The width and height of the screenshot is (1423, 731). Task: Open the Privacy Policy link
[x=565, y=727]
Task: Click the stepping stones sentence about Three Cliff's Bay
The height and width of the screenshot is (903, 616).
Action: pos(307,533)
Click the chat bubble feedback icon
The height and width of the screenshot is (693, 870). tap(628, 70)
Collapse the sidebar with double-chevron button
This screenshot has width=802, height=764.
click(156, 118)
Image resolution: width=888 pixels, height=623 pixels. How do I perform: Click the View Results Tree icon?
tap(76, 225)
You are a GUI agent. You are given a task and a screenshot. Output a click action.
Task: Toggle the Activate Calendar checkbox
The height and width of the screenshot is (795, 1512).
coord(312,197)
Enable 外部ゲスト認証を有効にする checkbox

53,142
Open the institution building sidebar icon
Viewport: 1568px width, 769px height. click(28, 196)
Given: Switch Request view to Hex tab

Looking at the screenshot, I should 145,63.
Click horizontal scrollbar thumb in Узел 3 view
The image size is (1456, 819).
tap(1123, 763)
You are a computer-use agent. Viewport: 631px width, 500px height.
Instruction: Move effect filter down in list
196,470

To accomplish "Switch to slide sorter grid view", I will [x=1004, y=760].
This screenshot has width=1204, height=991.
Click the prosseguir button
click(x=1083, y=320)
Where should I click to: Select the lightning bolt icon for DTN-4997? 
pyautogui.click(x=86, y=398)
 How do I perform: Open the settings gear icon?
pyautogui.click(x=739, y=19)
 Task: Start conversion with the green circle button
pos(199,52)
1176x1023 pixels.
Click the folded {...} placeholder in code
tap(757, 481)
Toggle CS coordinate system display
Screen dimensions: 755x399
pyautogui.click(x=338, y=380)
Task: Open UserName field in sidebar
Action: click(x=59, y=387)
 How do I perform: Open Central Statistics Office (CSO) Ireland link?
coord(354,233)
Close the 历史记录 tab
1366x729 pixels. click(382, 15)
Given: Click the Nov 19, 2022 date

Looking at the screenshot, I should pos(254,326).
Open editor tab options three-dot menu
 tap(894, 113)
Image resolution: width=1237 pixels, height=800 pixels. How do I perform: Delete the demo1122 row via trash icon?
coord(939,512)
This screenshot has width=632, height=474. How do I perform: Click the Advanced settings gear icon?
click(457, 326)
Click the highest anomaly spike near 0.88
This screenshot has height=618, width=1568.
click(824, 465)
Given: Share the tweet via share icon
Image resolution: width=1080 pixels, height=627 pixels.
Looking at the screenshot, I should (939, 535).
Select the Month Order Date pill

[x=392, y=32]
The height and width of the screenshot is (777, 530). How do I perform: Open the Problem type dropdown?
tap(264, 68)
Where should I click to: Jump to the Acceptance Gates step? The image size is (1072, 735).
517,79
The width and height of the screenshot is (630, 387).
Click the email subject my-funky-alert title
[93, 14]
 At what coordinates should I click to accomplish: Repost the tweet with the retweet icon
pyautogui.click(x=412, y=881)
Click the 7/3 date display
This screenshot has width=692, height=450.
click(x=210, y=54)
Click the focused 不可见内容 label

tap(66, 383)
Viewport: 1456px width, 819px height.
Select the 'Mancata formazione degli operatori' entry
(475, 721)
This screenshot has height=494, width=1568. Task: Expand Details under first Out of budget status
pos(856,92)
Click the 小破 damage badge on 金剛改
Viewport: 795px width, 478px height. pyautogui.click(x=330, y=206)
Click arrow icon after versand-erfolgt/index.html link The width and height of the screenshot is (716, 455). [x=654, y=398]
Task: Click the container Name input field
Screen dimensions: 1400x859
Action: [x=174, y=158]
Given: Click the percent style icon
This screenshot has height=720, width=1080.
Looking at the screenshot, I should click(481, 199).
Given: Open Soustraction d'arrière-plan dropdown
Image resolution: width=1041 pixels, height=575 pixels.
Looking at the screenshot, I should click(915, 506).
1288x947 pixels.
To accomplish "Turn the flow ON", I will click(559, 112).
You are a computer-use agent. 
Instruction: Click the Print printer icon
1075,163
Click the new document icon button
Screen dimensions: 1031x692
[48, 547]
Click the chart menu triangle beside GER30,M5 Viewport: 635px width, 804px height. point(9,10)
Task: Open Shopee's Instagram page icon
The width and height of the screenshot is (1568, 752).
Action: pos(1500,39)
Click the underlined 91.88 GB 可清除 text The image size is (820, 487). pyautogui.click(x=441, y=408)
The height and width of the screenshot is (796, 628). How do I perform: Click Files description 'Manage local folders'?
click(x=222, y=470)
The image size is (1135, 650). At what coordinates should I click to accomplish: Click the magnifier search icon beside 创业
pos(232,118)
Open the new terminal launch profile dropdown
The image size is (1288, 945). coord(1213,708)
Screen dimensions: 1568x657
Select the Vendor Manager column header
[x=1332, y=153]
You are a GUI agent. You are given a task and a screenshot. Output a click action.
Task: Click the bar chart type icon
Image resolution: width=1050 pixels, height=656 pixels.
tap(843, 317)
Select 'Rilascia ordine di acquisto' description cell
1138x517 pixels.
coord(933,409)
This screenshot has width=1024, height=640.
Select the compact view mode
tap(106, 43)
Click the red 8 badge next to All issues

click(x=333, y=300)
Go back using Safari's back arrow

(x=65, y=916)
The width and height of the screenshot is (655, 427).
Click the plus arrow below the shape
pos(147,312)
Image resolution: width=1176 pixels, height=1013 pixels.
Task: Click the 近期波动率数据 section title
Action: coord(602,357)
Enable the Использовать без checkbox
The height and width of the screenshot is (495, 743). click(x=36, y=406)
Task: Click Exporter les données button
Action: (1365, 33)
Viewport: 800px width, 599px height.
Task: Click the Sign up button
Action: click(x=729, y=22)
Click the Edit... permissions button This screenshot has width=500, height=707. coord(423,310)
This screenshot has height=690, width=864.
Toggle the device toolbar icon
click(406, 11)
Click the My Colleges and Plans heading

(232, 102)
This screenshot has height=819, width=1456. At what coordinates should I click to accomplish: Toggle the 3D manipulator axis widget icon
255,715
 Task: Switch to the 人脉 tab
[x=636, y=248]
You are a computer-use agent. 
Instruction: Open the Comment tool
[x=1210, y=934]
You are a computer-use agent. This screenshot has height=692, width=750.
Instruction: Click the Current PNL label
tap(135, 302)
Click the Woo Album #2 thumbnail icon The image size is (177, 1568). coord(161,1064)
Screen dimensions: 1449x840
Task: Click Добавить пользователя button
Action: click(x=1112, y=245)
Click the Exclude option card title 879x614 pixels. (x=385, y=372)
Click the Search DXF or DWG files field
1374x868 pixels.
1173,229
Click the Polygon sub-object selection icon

+++++

[Short task]
Return the lines of the data, unchanged, from the line with "Given: Switch Request view to Hex tab" up to and including the line with "tap(894, 113)".

[Response to this exercise]
Given: Switch Request view to Hex tab

Looking at the screenshot, I should 145,63.
Click horizontal scrollbar thumb in Узел 3 view
The image size is (1456, 819).
tap(1123, 763)
You are a computer-use agent. Viewport: 631px width, 500px height.
Instruction: Move effect filter down in list
196,470

To accomplish "Switch to slide sorter grid view", I will [x=1004, y=760].
This screenshot has width=1204, height=991.
Click the prosseguir button
click(x=1083, y=320)
Where should I click to: Select the lightning bolt icon for DTN-4997? 
pyautogui.click(x=86, y=398)
 How do I perform: Open the settings gear icon?
pyautogui.click(x=739, y=19)
 Task: Start conversion with the green circle button
pos(199,52)
1176x1023 pixels.
Click the folded {...} placeholder in code
tap(757, 481)
Toggle CS coordinate system display
Screen dimensions: 755x399
pyautogui.click(x=338, y=380)
Task: Open UserName field in sidebar
Action: click(x=59, y=387)
 How do I perform: Open Central Statistics Office (CSO) Ireland link?
coord(354,233)
Close the 历史记录 tab
1366x729 pixels. click(382, 15)
Given: Click the Nov 19, 2022 date

Looking at the screenshot, I should pos(254,326).
Open editor tab options three-dot menu
 tap(894, 113)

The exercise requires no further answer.